Sunday, February 12, 2012

 

Sunday Reflection: The Truest Insult



When I was in my first year at Yale Law School, most of us felt like the admission department's mistake. The talents and experiences of the 160-odd people in that group were overwhelming, and we knew that we were supposed to go on to do great things. The stone stairways of the school were worn down in the middle of each broad gray stair, the gentle depressions created by the footfalls of those who had come before us-- the brave and the great and the tragic and the lost, all of them memorable. The air was heavy with intrigue and expectation.

Of course, we spent a lot of time analyzing one another, having been thrown together in a hat this way. We ventured speculations on little information, deducing facts about people we did not yet know, who were from places I had never seen-- Brooklyn and South Texas and Los Angeles. But still, we had opinions.

It was in the midst of this that one of my classmates described me (outside of my presence) as "The smartest kid in Lake Woebegon."

I knew that (at least in part) it was meant as an insult-- that I was not sophisticated in the way that the people from New York and Washington were. Still, I took no offense. It was pretty much true (except the "smartest" part) and settled on me like a favorite shirt still warm from the dryer. I was flattered, because the description (like all the best compliments) was a mixture of truth and hyperbole.

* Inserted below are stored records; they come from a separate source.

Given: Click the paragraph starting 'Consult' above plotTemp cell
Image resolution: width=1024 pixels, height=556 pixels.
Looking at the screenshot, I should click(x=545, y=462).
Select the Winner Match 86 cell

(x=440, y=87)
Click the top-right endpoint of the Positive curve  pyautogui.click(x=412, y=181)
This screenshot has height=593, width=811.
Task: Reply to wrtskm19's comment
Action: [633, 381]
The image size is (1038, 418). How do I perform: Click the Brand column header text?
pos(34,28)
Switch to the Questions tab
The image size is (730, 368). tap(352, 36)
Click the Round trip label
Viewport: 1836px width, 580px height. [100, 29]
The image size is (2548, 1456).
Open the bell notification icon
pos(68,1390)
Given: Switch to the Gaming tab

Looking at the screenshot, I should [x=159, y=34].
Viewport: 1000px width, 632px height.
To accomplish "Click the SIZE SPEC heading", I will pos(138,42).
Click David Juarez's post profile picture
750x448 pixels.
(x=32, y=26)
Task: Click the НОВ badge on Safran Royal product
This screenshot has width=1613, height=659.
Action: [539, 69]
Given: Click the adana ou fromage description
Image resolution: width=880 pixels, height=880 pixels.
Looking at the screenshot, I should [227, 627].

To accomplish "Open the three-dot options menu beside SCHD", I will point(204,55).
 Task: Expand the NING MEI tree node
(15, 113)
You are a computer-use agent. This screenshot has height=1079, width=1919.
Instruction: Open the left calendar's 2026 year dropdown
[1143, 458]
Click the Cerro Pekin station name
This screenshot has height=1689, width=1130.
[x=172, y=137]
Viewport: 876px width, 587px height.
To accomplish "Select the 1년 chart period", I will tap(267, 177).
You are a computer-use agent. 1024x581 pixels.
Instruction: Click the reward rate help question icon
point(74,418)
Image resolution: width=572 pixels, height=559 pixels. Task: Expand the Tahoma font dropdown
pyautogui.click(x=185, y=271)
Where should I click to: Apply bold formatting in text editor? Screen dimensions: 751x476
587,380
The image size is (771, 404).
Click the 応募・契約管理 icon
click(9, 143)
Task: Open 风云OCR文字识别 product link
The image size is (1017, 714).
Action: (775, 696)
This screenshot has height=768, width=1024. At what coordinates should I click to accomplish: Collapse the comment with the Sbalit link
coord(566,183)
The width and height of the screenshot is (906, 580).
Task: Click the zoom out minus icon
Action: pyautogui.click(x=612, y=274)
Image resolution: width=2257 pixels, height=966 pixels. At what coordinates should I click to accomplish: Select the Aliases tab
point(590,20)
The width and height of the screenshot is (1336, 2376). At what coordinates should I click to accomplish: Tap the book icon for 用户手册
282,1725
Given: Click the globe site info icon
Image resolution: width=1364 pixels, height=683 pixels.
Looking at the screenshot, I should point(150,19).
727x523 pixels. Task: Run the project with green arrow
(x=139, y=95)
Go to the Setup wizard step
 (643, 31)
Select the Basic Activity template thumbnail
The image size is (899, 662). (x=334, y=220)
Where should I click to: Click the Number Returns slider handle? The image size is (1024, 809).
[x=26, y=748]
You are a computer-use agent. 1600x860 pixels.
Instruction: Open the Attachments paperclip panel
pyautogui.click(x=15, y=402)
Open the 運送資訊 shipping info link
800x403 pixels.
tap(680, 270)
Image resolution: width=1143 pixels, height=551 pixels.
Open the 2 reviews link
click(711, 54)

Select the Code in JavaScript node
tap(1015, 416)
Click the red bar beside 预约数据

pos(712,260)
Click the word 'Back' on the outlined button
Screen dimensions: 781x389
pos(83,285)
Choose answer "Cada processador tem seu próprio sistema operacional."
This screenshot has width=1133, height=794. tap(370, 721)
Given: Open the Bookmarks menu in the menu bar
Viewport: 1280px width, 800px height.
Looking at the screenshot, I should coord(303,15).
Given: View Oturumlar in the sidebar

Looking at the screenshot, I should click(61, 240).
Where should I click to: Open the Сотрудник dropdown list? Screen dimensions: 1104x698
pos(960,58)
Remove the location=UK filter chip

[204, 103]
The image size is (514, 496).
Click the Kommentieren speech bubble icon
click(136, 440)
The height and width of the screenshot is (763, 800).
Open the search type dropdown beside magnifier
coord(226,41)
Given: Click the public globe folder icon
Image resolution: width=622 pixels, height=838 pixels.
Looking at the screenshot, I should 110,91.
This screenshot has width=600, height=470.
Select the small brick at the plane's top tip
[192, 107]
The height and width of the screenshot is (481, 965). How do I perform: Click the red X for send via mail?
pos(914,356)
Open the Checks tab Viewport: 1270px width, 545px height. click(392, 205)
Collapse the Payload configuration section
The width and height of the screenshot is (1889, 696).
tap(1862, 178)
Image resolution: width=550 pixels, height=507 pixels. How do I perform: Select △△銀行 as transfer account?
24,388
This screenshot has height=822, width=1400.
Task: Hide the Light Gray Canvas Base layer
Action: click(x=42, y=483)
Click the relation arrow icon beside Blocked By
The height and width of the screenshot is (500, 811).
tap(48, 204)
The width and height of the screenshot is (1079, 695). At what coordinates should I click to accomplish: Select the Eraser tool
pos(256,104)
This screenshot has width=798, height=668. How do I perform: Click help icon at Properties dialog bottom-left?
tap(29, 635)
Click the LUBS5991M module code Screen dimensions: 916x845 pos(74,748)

What the person who called me "The smartest kid in Lake Woebegon" probably did not know is that I had grown up listening to Garrison Keillor tell stories about that place on Prairie Home Companion. My dad would tape the shows and dump them in a shoe box and bring them along on long car trips. It is a wonderful memory my siblings and I share: dusk coming down, in the van out on some two-lane road, and listening to one of those stories. It was a town where I would fit in: People are a little goofy, they talk about church, they are open-hearted and surprising, and they have a bit of fear of what might lie over the next hill. The story would finish, a song would come on, and we would sing along with our own broken voices as the shadows grew long on green fields.

So, last night on Prairie Home Companion, Garrison Keillor wished me a happy birthday. (Thanks, Carrie Willard!).

I suppose that it might feel strange to hear my name on the radio, on this show I have always heard, but it just felt... right, like the shirt from the dryer, a good loose fit.

A week ago today, I sat in the sanctuary at Memorial Church at Harvard and looked up at the stone tablets on the wall. "Franklin Delano Roosevelt, Class of 1903," stared back at me. His feet had worn down the stone of the entry. But I felt comfortable there, too, because I wear that warm shirt everywhere, unashamedly, and if you say I am the smartest boy in Lake Woebegon, I will thank you and dip my head and mutter a protest at the word "smartest," because that is how we are, and were, and will be, at home or at Harvard.

Comments:
Happy belated birthday, Mark!
 
Actually, not belated at all-- it's not until the 21st!
 
“Today I will…, and I know the place well…. If it (life) will take a while, I will leave it there (essence of self) and walk home.” “The stone stairways … (are) worn down in the middle, …each broad gray stair, the gentle depressions created by the footfalls of those who had come before …-- the brave and the great and the tragic and the lost, all of them memorable. The air … heavy with intrigue and expectation... settle(s) … like a favorite shirt still warm from the dryer.”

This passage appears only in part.